Equally problematic is that the more invested you become in going in the wrong direction, the harder it is to see the direction that would take you where you want to go.
So what does work?
If you don’t have enough clients, focus on what you don’t know: how to get clients… how to attract them into your orbit, nurture them, and then enroll them.
And remember:
These are not the skills of your modality.
They’re the skills required to create a business that will support you.
2. It’s a logical trap
The second reason this myth is so insidious is that it can have a terrible effect on how you see yourself, both as a person and as a practitioner.
That’s because when you negate and reverse the two parts of an “if-then” statement, both statements say the same thing. If you accept one statement as true, you are implicitly accepting the other as true.
If you’re good enough, people will come.
… is exactly the same as
If people don’t come, you aren’t good enough.
If you’ve accepted the first statement, you’ve accepted the second one. Even if you don’t consciously recognize it, it becomes part of your inner processing because it’s logically consistent.
And while the first statement is aspirational, the second is demoralizing.
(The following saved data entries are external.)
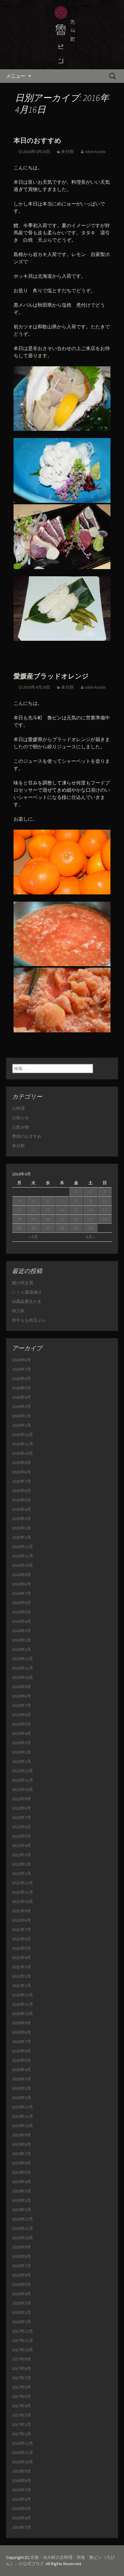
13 (48, 1210)
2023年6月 (21, 1714)
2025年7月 (21, 1481)
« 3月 (33, 1237)
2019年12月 (22, 2107)
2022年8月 (21, 1808)
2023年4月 (21, 1733)
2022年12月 (22, 1770)
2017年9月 (21, 2359)
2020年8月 (21, 2032)
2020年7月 (21, 2041)
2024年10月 (22, 1565)
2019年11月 (22, 2116)
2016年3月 (21, 2527)
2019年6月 (21, 2163)
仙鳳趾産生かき (27, 1301)
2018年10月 (22, 2237)
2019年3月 (21, 2191)
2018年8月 (21, 2256)
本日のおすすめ (37, 140)
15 (76, 1210)
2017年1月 (21, 2434)
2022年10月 (22, 1789)
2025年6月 (21, 1490)
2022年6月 (21, 1826)
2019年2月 (21, 2200)
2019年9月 (21, 2135)
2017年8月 (21, 2368)
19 (33, 1219)
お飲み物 (20, 1127)
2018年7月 (21, 2265)
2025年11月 (22, 1444)
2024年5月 (21, 1612)
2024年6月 (21, 1602)
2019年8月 (21, 2144)
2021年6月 (21, 1939)
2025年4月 (21, 1509)
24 (105, 1219)
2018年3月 (21, 2303)
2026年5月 (21, 1388)
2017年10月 (22, 2349)
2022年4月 (21, 1845)
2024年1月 (21, 1649)
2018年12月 (22, 2219)
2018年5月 (21, 2284)
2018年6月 (21, 2275)
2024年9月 (21, 1574)
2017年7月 (21, 2377)
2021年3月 (21, 1967)
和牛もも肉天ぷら (29, 1320)
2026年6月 (21, 1378)
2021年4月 (21, 1957)
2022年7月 (21, 1817)
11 (19, 1210)
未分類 (67, 151)
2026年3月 (21, 1406)
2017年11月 (22, 2340)
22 (76, 1219)
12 (33, 1210)
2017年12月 (22, 2331)
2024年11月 (22, 1556)
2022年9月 (21, 1798)
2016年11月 (22, 2452)
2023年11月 (22, 1668)
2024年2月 (21, 1640)
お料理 (18, 1108)
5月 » (90, 1237)
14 (62, 1210)
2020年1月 (21, 2097)
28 (62, 1228)
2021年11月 (22, 1892)
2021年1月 (21, 1985)
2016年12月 (22, 2443)
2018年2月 (21, 2312)
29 (76, 1228)
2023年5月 (21, 1724)
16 (90, 1210)
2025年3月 (21, 1518)
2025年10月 (22, 1453)
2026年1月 (21, 1425)
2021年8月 (21, 1920)
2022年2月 (21, 1864)
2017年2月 (21, 2424)
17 (105, 1210)
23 (90, 1219)
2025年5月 (21, 1500)
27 (48, 1228)
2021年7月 (21, 1929)
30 (90, 1228)
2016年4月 (21, 2518)
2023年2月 (21, 1752)
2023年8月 (21, 1696)
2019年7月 (21, 2153)
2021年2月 (21, 1976)
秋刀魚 (18, 1310)
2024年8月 (21, 1584)
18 (19, 1219)
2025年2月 (21, 1528)
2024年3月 (21, 1630)
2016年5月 (21, 2508)
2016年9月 (21, 2471)
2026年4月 (21, 1397)
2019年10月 (22, 2125)
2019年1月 (21, 2209)
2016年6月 (21, 2499)
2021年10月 (22, 1901)
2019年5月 (21, 2172)
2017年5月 (21, 2396)
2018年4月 (21, 2293)
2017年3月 (21, 2415)
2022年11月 (22, 1780)
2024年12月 (22, 1546)
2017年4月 (21, 2406)
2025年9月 (21, 1462)
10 (105, 1200)
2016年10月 (22, 2462)
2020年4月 (21, 2069)
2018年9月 (21, 2247)
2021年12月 (22, 1883)
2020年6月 (21, 2051)
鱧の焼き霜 (22, 1282)
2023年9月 (21, 1686)
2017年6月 (21, 2387)
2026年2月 (21, 1416)
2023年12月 (22, 1658)
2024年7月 (21, 1593)
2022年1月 (21, 1873)
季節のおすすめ (27, 1136)
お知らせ (20, 1117)
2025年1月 (21, 1537)
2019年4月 (21, 2181)
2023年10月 (22, 1677)
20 (48, 1219)
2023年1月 (21, 1761)
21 (62, 1219)
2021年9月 (21, 1911)
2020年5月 (21, 2060)
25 (19, 1228)
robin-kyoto (95, 151)
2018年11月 (22, 2228)
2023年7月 (21, 1705)
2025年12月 (22, 1434)
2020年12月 (22, 1995)
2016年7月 (21, 2490)
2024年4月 (21, 1621)
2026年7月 (21, 1369)
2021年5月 (21, 1948)
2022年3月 (21, 1855)
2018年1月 (21, 2321)
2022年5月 (21, 1836)
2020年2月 (21, 2088)
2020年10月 (22, 2013)
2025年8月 (21, 1472)
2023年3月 (21, 1742)
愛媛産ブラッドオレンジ (51, 676)
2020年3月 (21, 2079)
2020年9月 (21, 2023)
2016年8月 (21, 2480)
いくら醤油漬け (27, 1292)
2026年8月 (21, 1360)
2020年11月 (22, 2004)
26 (33, 1228)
If you believe the first statement, you cannot ignore, dismiss, escape, or choose NOT to believe the second one.
This puts you in a difficult relationship with your inner voices, because even if you try to wriggle out of it on a conscious level, they get exactly what it means. Instead of being a reliable and consistent support for building your practice, they are likely to become a constant drain that saps your energy along with your confidence.
To reject the second statement, you have to reject the first one.
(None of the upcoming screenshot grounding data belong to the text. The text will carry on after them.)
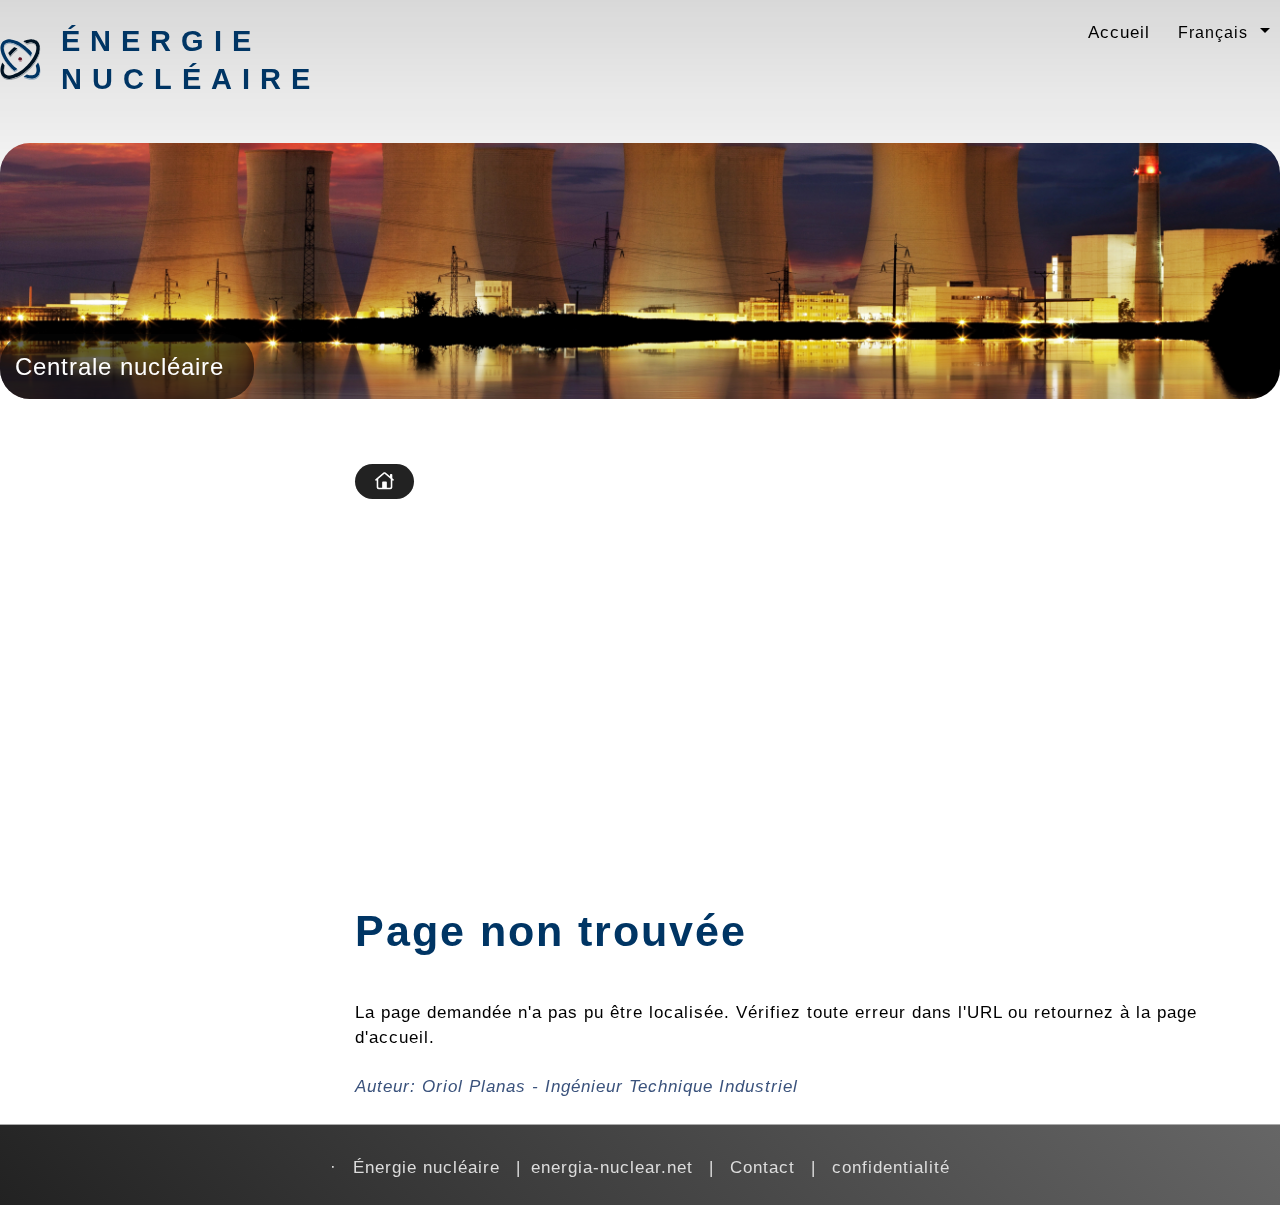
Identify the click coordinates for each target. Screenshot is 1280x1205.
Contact (762, 1167)
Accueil (1119, 32)
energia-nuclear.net (612, 1167)
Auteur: (576, 1086)
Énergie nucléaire (166, 60)
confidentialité (891, 1167)
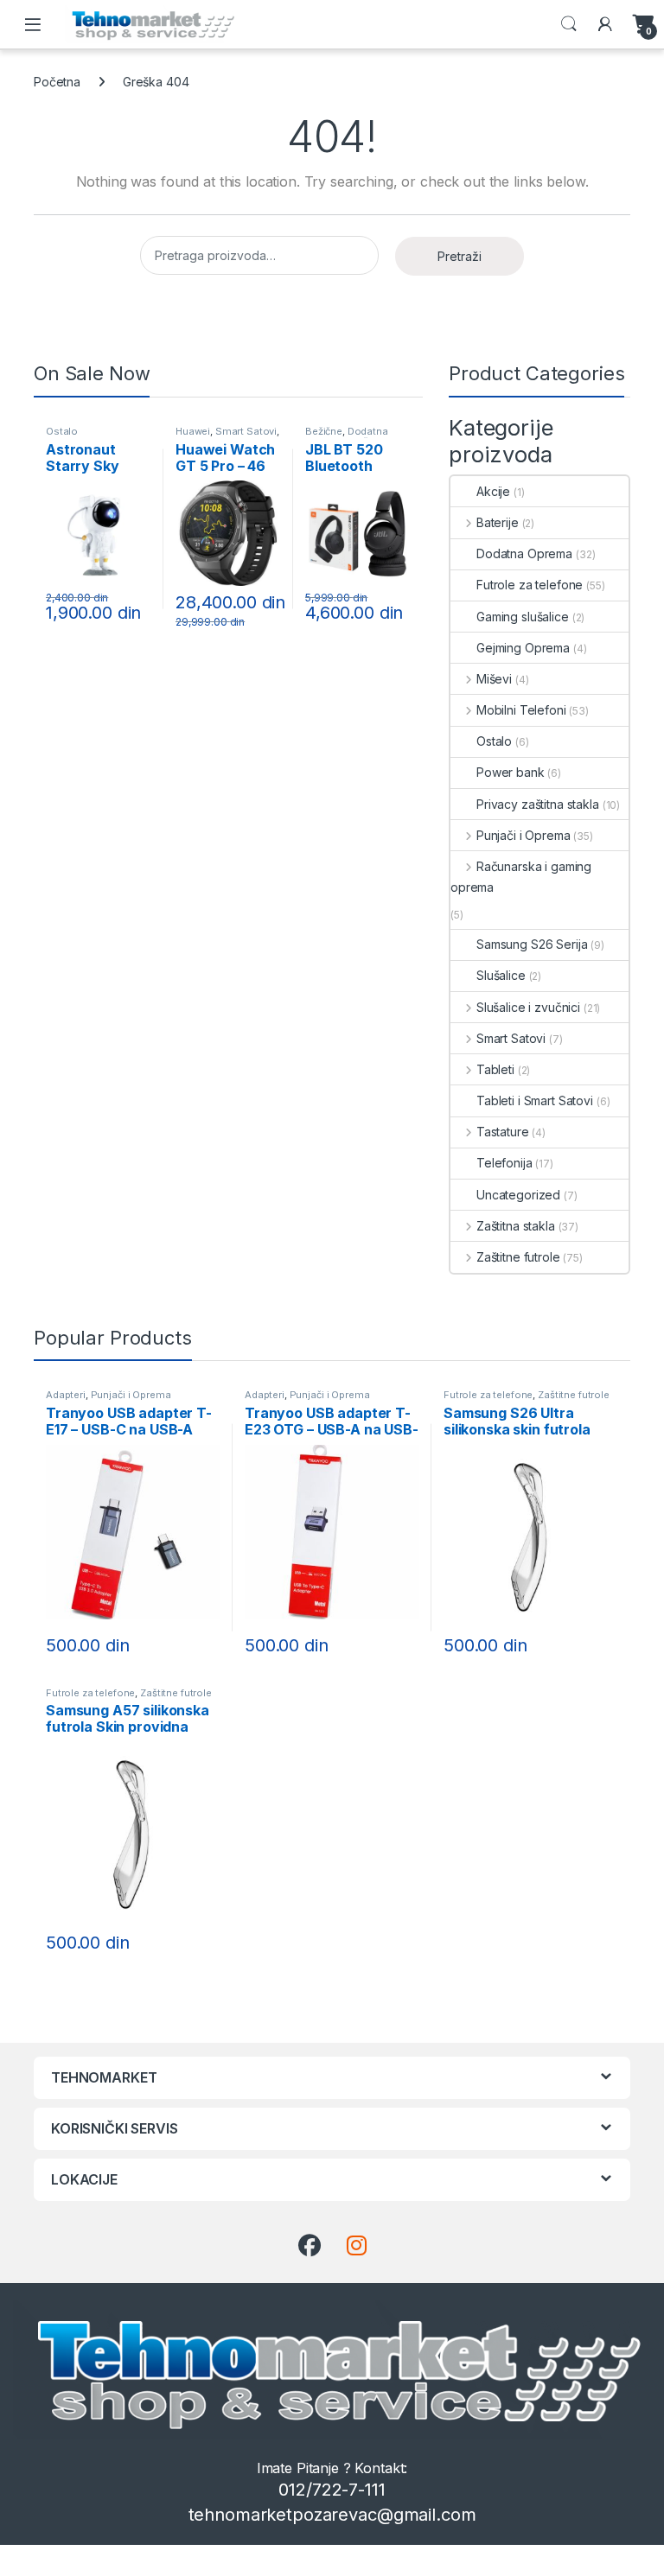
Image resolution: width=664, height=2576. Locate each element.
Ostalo (62, 431)
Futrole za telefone (529, 584)
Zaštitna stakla (515, 1225)
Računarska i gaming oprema (520, 876)
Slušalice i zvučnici (528, 1007)
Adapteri (66, 1395)
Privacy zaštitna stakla (537, 804)
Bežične (323, 431)
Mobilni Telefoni (521, 710)
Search (568, 24)
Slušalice (501, 975)
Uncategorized (518, 1194)
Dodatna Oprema (346, 436)
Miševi (494, 678)
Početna (57, 81)
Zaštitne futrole (518, 1257)
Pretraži (459, 256)
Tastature (502, 1131)
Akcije (493, 491)
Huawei (193, 431)
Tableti (495, 1069)
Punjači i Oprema (523, 835)
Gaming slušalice (522, 616)
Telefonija (504, 1162)
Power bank (510, 772)
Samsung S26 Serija (531, 944)
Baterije (497, 522)
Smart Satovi (246, 431)
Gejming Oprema (523, 647)
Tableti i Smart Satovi (534, 1100)
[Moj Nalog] (605, 24)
It’s not that being a good practitioner is unimportant… it’s that being a capable practitioner is only one factor in building a solid practice.
If you believe it’s all that’s required, you limit your options for getting clients. You limit what you are interested in learning. You limit your income. You limit the help you are able to offer to people who need you.
And if you take one advanced training after another but you still don’t get more clients, you severely impact the way you view yourself as a practitioner and risk eroding your self-confidence.
What if this were true instead?
Graduation from a practitioner training program means your trainers believe you have enough knowledge and skill to begin… and there are enough clients who need the help you can give at that time, for you to make a living.
What if you believed that your trainers knew what they were doing when they said you were ready, and that at every level of your ability, there are people who need your help?
What would change?
What would have to change in you, in order for you to embrace it whole-heartedly and show up in the world as if it were true?